Another book of interest to the layman is Haberlandt’s Eine botanische Tropenreise (1893), in which he describes his trip to Java and Ceylon in 1891- 1892. Haberlandt wrote a number of other books and numerous papers. Many of these publications, especially the earlier ones, deal with functional investigations of plant structures such as stinging hairs, guard cells, oil glands, hydathodes, and all sorts of tissues. After a study on stimulus transmission in the sensitive plant (1890), Haberlandt concentrated on investigations of sense organs. He hypothesized—simultaneously with and independently of B. Nemeč—the statolith function of certain starch grains, thus exerting a lasting influence on plant physiology. His later work dealt mainly with experimental morphogenesis and physiology and established new experimental approaches. As early as 1902 Haberlandt reported on partially successful attempts at cell cultures. In 1921 he postulated the existence of wound hormones which induce mitoses in the cell cultures. He related this finding to fertilization, parthenogenesis, and formation of adventitious embryos and periderm. Several papers deal with the phenomenon of Crataegomespilus, graft hybrids between Crataegus and Mespilus. His last publication (1941) is on the nature of morphogenic substances.
BIBLIOGRAPHY
I. Original Works. Haberlandt’s articles and books are listed in the paper by Guttenberg (see below). His books are Die Entwicklungsgeschichte des mechanischen Gewebesystem der Pflanzen (Leipzig, 1879); Die physiologischen Leistungen der Pflanzengewebe, vol. II of Heinrich Schenck, Handbuch der Botanik (Breslau, 1882); Physiologische Pflanzenanatomie (Leipzig, 1884; 6th ed ., 1924), 4th ed . translated into English as Physiological Plant Anatomy (London, 1914); Das reizleitende Gewebesystem der Sinnpflanze (Leipzig, 1890); Eine botanische Tropenreise Indomalaische Vegetationsbilder and Reiseskizzen (Leipzig, 1893; 2nd ed., 1910); Sinnesorgane im Pflanzenreich (Leipzig, 1901); Die Lichtsinnesorgane der Laubblktter (Leipzig, 1905); Berliner Botaniker in der Geschichte der Pflanzenphysiologie (Berlin, 1914); Goethe und die PJlanzenphysiologie (Leipzig, 1923); Erinnerungen, Bekenntnisse und Betrachtungen (Berlin, 1933); and Botanisches Vademecum für Künstler (Jena, 1936).

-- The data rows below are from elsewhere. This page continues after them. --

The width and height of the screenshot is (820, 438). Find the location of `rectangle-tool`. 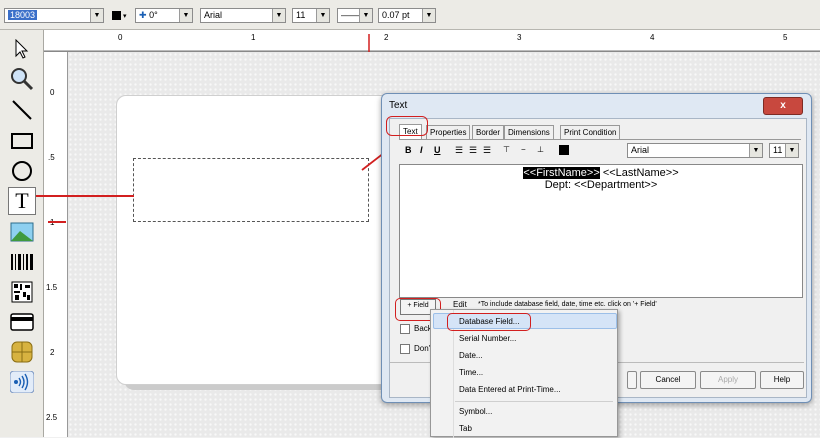

rectangle-tool is located at coordinates (22, 141).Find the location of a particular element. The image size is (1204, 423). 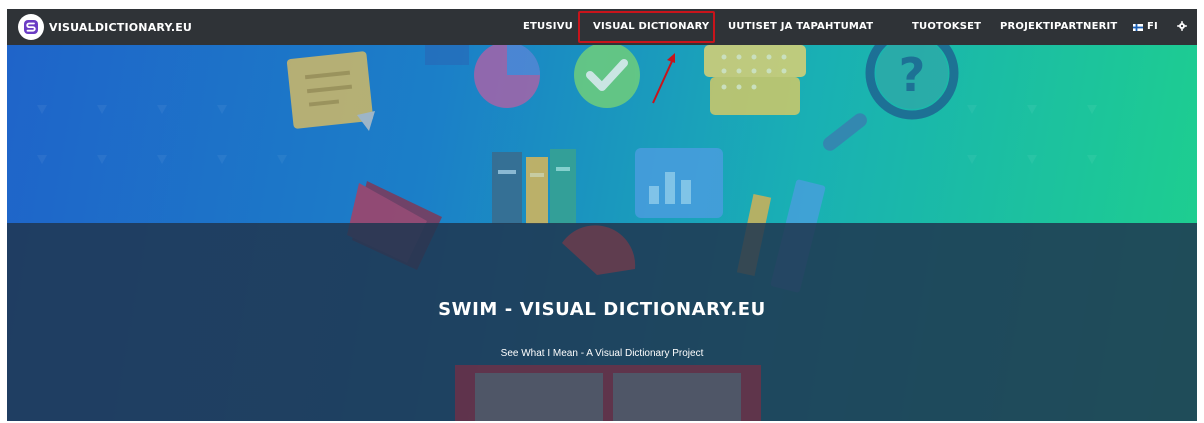

highlight-box is located at coordinates (646, 27).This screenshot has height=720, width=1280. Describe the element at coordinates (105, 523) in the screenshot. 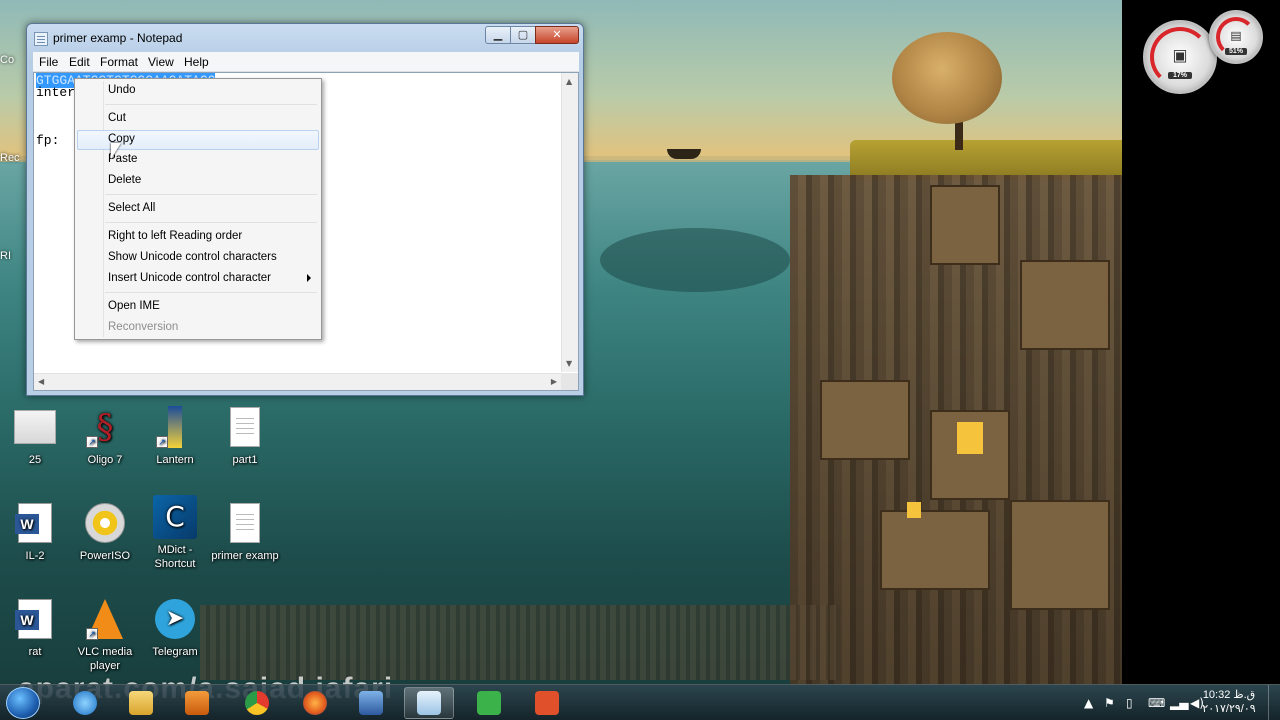

I see `poweriso-icon` at that location.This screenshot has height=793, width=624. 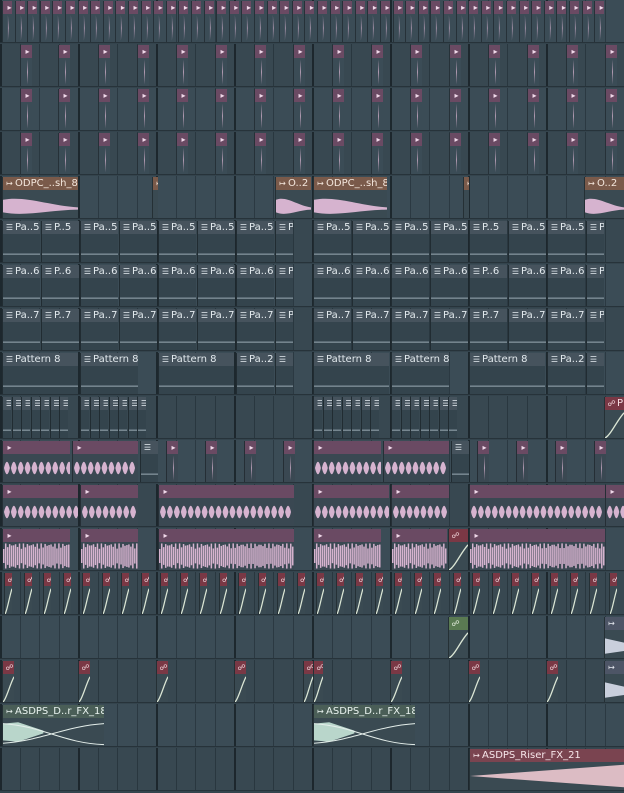 What do you see at coordinates (255, 330) in the screenshot?
I see `playlist-clip: ☰Pa..7` at bounding box center [255, 330].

II. Secondary Literature. See H. von Guttenberg, “Gottlieb Haberlandt,” in Phyton, 6 (1955), 1–88; A. D. Krikorian and D. L. Berquam, “Plant Cell and Tissue Cultures: The Role of Haberlandt,” in Botanical Review, 35 (1969), 59–88, which includes an English trans. of Haberlandt’s original paper (1902) reporting nonsterile culture of isolated plant cells (that did not divide) and pointing out the purposes and potentialities of culture techniques for physiological and morphological problems; A. C. Noé, “Gottlieb Haberlandt,” in Plant Physiology, 9 (1934), 851–855; and O. Renner, in Jahrbuch der bayerischen Akademie der Wissenschaften, Math-nat. Kl ., for 1944–1948 (1948), pp . 258–261.